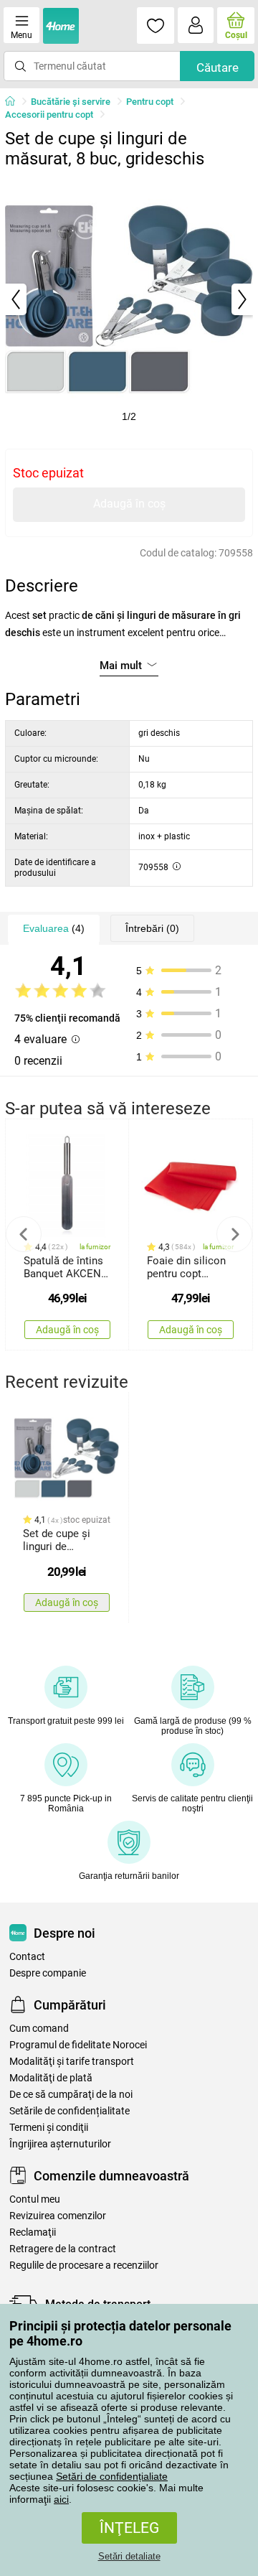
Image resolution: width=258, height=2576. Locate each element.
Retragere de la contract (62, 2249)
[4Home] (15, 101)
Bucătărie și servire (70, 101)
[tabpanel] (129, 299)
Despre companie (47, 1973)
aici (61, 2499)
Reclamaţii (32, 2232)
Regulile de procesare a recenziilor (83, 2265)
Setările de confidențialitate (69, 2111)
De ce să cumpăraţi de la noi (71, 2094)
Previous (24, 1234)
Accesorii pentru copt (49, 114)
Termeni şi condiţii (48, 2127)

> WHAT YOU WILL DO
The expected answer is the full listing above, transcribed exactly and without pictures.

> RESULT
Image resolution: width=258, height=2576. Locate each element.
Retragere de la contract (62, 2249)
[4Home] (15, 101)
Bucătărie și servire (70, 101)
[tabpanel] (129, 299)
Despre companie (47, 1973)
aici (61, 2499)
Reclamaţii (32, 2232)
Regulile de procesare a recenziilor (83, 2265)
Setările de confidențialitate (69, 2111)
De ce să cumpăraţi de la noi (71, 2094)
Previous (24, 1234)
Accesorii pentru copt (49, 114)
Termeni şi condiţii (48, 2127)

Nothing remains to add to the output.